--- AUSGEWÄHLTER TEXTAUSZUG ---

....

1. September 2014 4 Likes 2

7 Milliarden Kraftwerke

Aus uns ist in Zukunft mehr rauszuholen als wir denken - Eine Kolumne von Uwe Neuhold

Lesezeit: 5 min.

Wenn eines Tages die Atomkraftwerke ihren letzten Seufzer tun, Braunkohle und Erdgas verbraucht sind, Flüsse und Erdöl versiegen, der Wind nicht mehr weht, alle Erdwärme verpufft ist und die Sonne den globalen Smog nicht mehr durchdringt – was bleibt uns dann noch, um Strom zu erzeugen? Richtig: wir selbst.

....

--- GEGEBENE EINTRÄGE ---
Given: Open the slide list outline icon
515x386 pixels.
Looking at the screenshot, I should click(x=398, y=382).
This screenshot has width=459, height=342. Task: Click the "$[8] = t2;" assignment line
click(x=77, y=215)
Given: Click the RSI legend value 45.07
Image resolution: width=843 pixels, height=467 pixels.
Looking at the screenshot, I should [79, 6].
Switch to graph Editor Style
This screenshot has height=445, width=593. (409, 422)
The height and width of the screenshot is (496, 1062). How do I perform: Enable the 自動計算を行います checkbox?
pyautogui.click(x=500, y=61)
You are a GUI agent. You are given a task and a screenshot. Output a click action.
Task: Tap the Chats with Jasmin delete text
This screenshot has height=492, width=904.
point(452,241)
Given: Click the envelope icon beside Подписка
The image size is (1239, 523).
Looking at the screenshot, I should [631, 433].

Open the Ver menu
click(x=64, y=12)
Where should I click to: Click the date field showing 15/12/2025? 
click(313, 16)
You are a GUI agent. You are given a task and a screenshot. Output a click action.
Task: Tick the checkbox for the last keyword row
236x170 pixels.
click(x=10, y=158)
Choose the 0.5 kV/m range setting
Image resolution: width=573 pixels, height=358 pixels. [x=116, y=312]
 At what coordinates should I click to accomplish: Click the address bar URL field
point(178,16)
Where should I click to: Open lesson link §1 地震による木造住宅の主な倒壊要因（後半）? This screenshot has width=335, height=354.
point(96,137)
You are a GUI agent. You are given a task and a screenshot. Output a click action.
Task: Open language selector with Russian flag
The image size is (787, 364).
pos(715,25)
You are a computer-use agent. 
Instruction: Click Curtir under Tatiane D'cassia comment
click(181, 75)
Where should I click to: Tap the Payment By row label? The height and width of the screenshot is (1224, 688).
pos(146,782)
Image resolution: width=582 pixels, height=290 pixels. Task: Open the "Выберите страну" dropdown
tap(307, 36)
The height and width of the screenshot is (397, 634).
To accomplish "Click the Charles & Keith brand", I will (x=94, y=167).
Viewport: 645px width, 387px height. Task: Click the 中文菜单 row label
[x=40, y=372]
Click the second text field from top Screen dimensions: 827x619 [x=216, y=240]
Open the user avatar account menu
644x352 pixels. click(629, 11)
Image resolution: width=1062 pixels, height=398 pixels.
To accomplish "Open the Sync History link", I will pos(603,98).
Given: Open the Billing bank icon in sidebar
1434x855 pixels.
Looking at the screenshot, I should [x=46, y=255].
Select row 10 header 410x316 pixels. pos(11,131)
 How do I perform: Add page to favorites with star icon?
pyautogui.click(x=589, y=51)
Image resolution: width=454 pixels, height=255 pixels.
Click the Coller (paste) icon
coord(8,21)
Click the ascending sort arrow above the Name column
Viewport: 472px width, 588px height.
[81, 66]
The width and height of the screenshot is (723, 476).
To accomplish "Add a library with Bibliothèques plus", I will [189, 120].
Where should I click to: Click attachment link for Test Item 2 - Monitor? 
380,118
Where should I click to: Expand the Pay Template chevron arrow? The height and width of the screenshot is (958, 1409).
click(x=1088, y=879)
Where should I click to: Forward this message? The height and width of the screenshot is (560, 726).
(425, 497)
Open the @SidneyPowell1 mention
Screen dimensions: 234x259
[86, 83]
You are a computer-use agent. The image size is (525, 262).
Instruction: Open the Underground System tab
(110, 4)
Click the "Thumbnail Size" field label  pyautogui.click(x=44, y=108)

....

--- ZUR AUFGABE ---
Gib aus der Kolumne über Menschen als Kraftwerke den Abschnitt wortgetreu aus, der mit „Lesezeit: 5 min.“ beginnt und bis einschließlich „Richtig: wir selbst.“ reicht. Für die Aufgabe spielen die Zeilen keine Rolle.

--- LÖSUNG DER ÜBUNG ---
Lesezeit: 5 min.

Wenn eines Tages die Atomkraftwerke ihren letzten Seufzer tun, Braunkohle und Erdgas verbraucht sind, Flüsse und Erdöl versiegen, der Wind nicht mehr weht, alle Erdwärme verpufft ist und die Sonne den globalen Smog nicht mehr durchdringt – was bleibt uns dann noch, um Strom zu erzeugen? Richtig: wir selbst.